───── Текст для чтения

Исландцы любят Бобби Фишера. Он принимал участие в одном из самых известных шахматных матчей когда-то, прямо здесь, в Рейкьявике. Фишер блестяще победил своего российского коллегу Бориса Спасского в матче, за которым следили по всему миру. Для американцев Фишер мгновенно стал героем, Холодным воином, который победил империю зла, хотя бы только на шахматной доске. Для исландцев Фишер был также героем, но по другой причине. Он поставил Исландию на карте, и это самое лучшее, что любой человек может сделать для этой маленькой нации.
Фишер не самый приятный человек. Он довольно злобный и беспорядочный. Он изрыгал антисемитские комментарии и, после терактов 11 сентября, антиамериканские. Когда в 2004 году Фишер был задержан в Токио и столкнулся с угрозой депортации в США по обвинению в нарушении запрета на поездки на территорию бывшей Югославии, исландский парламент пришел к нему на помощь. Они даровали ему гражданство, и он живет здесь с тех пор, слоняясь по Рейкьявику, бормоча себе под нос. Призрак «холодной войны». Странный и грустный случай Бобби Фишера говорит больше об Исландии, чем о Бобби Фишере. Исландцы имеют глубокую любовь к игре в шахматы, неизменную верность своим друзьям, одержимость присутствием на карте и высокую толерантность — не только тогда, когда дело доходит до людей, но, как я обнаружил, в еде тоже.
Связь между пищей и счастьем хорошо документирована. Хорошие люди в «Макдоналдсе» знают это. Вот почему они называют свой комбо-обед с бургером и картошкой фри «Хеппи Милом», а не всемирной или экзистенциальной едой. Люди могут проглотить страдания, но они предпочтут полакомиться счастьем.
«Тот, кто пробует, знает», — гласит старая суфийская поговорка. Самый известный гастроном Франции Жан Антельм Брилья-Саварин считал, что пища является зеркалом нашей души: «Скажи мне, что ты ешь, и я скажу тебе, что ты есть».
Итак, что же мы можем сказать об исландцах? Довольно много. Оказывается, у этих людей есть несколько забавных идей насчет еды. По традиции, исландцы не будут есть ничего уродливого. До 1950 годов исландские рыбаки выбрасывали омаров обратно в море. Слишком уродливы. И по сей день большинство исландцев избегают есть треску по той же причине, даже если эта рыба, многочисленная в водах Северной Атлантики, практически подплывает к вашей обеденной плите, запрыгивает на нее и поливает себя лимоном и соусом. Вместо этого исландцы экспортируют треску в Америку, где люди, по-видимому, не брезгуют употреблять уродливую пищу.
Беспокойство исландцев о том, как пища выглядит, не распространяется на то, какова она на вкус. Как иначе объяснить такие блюда, как súrsaðir hrútspungar — бараньи семенники, или harkarl — гнилая акула? Последнее якобы способствует мужскому здоровью и здоровью кишечника. Поэт Оден пробовал harkarl, когда он посетил Исландию в 1930-е годы. «На вкус это больше похоже на ботинок», — написал Оден, добавив, что «из-за запаха оно должно было быть сделано из обрезков ногтей».

──────────
───── Записанные сведения

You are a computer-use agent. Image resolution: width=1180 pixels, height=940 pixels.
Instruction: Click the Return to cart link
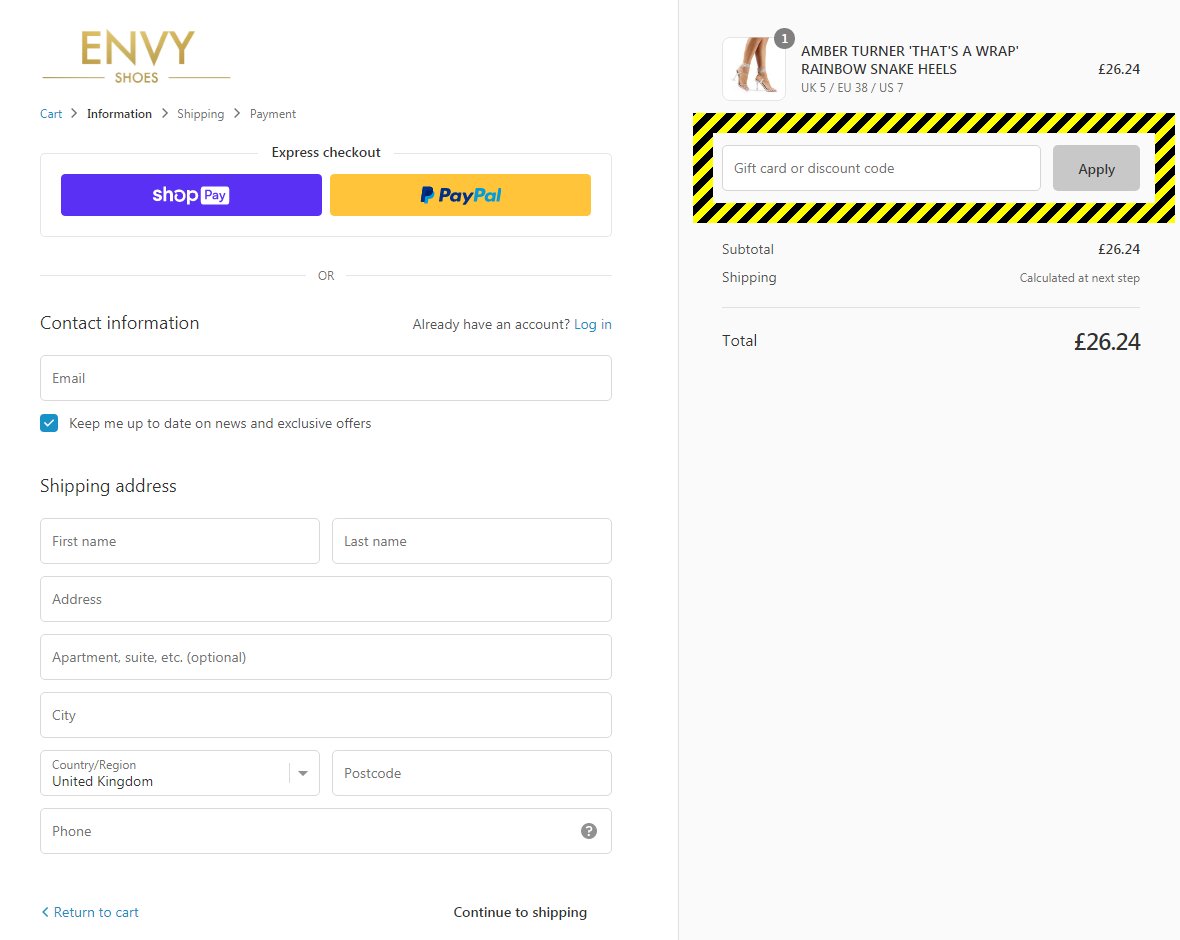97,912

──────────

## Цель задания A
Ответь на вопросы по тексту об исландцах и Бобби Фишере, каждый ответ дай с новой строки под тем же номером.
(i) В каком городе и в каком году был задержан Фишер?
(ii) До какого времени исландские рыбаки выбрасывали омаров обратно в море?
(iii) В какие годы поэт Оден посетил Исландию?
## Цель задания B
Продолжи текст об исландцах и их отношении к еде, начав сразу после его последнего предложения.

## Ответ A
(i) В Токио, в 2004 году.
(ii) До 1950-х годов.
(iii) В 1930-е годы.

## Ответ B
Не лучшая звездная рекомендация. Но мне было любопытно. Неужели это действительно так плохо? К тому же я чувствовал некоторую репортерскую ответственность. Если пища действительно зеркало души нации, то у меня было обязательство посмотреть в это зеркало, независимо от того, чем это кончится. Лучшее место для harkarl, как мне сказали, это блошиный рынок выходного дня.
Такой рынок проводится в складах недалеко от гавани, куда исландцы идут для торговых сделок вдали от десятидолларовых чашек кофе. Рынок напичкан старыми книгами и одеждой, всякими старинными безделушками. Я нахожу это освежающе бесхитростным, островком простоты в огромном море модности.
Петляя между рядами, я натыкаюсь на harkarl. Он выглядит достаточно безобидно. Кубики серого мяса, без костей. Женщина за прилавком мрачная и мускулистая, и мне интересно, убила ли она эту акулу голыми руками. Я подхожу и кротко прошу кусочек. Одним плавным движением она натыкает серый кубик на зубочистку и протягивает его мне без улыбки.
Я делаю глубокий вдох, а затем проглатываю. Мгновенно мой ум заполняет одна мысль: Оден был прав. Я никогда на самом деле не ел ногти, но я полагаю, что это должно быть что-то похожее. Harkarl имеет кислый, неестественный вкус. Хуже всего стойкое послевкусие. Оно поселилось у меня во рту и сопротивляется выселению, несмотря на мои попытки смыть его большим количеством стаканов воды, пакетиком жареных кешью, целой головкой сыра гауда, а также двумя бутылками пива. К тому времени, как я возвращаюсь к моей гостинице час спустя, этот вкус зловеще мигрирует к моему горлу и не проявляет никаких признаков того, что он покинет меня в ближайшее время. Мне плохо.
— Попробовал harkarl, не так ли? — говорит приятный человек в приемной, чувствуя мой дискомфорт.
— Да, как вы узнали?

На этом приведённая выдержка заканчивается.